Nel caso specifico, il Ministero ritiene che l’ordinanza con la quale il Sindaco vieta la sosta delle autocaravan per motivi di igiene costituirebbe un’ipotesi di sviamento perché si affermerebbe (ma la cosa non mi è del tutto chiara) che il Sindaco, con l’ordinanza limitatrice, non perseguirebbe finalità di tutela dell’igiene che pure è riconosciuta nell’art. 7 CdS, ma bensì
«non espressi motivi di interessi locali».
(4) Anzi, c’è una corposa giurisprudenza della Cassazione: dalla sentenza 11278/2001 nel giudizio che ha visto coinvolto il Comune di Orosei a quelle recenti del Comune di Numana (Cass. 21173/06 e 23503/2006) che affermano esattamente il contrario, vale a dire la piena legittimità di queste ordinanze.
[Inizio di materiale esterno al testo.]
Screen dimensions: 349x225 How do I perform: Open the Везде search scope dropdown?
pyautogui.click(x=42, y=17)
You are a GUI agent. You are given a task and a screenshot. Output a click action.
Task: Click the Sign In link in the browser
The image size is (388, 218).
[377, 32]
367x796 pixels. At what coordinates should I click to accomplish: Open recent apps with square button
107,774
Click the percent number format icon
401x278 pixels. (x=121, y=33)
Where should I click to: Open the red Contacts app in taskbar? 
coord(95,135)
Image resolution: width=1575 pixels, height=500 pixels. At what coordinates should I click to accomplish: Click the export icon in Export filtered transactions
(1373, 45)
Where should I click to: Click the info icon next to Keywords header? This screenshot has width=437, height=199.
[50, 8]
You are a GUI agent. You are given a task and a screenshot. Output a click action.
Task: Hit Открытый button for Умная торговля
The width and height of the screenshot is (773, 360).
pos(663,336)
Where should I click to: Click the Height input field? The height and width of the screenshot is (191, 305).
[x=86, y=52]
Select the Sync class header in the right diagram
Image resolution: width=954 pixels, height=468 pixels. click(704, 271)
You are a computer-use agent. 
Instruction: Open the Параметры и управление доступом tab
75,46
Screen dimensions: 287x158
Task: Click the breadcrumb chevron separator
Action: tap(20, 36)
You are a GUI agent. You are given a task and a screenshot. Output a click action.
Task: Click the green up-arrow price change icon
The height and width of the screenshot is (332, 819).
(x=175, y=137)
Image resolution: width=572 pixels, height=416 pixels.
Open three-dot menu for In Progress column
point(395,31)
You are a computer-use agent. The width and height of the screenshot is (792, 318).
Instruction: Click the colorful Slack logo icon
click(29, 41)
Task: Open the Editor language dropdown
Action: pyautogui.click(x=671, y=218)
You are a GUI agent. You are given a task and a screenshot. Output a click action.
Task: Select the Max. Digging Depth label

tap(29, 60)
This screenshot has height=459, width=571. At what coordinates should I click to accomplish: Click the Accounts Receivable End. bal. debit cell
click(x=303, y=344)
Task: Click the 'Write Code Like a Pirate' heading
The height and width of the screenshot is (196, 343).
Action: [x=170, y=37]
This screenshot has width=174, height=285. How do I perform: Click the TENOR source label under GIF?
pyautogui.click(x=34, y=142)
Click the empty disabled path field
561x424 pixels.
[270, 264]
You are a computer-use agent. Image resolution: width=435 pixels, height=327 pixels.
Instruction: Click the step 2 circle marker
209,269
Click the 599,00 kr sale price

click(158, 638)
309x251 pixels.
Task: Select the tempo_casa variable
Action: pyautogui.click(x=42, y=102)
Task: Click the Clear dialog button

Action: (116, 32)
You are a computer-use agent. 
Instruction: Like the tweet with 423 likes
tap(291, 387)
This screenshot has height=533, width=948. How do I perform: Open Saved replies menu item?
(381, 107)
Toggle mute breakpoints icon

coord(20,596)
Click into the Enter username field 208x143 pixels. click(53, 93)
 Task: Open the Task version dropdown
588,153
(5) L’incompetenza assoluta, come vizio dell’atto amministrativo, che da luogo, non all’annullabilità, ma alla
nullità assoluta dell’atto amministrativo, per cui non c’è neppure il problema della decadenza dei termini di impugnazione davanti al TAR, si verifica allorché il provvedimento proviene da un organo emanante diverso da quello di appartenenza dell’organo competente. Al proposito, per rendere la cosa più chiara, riporto alcuni esempi di scuola di incompetenza assoluta, ad es.: il provvedimento di espropriazione emesso da un provveditore agli studi; il rilascio di un diploma di laurea da parte di un intendente di finanza; ovvero, aggiungo io,
una sentenza di illegittimità di un’ordinanza sindacale per eccesso di potere per sviamento, pronunciata da… un funzionario ministeriale!.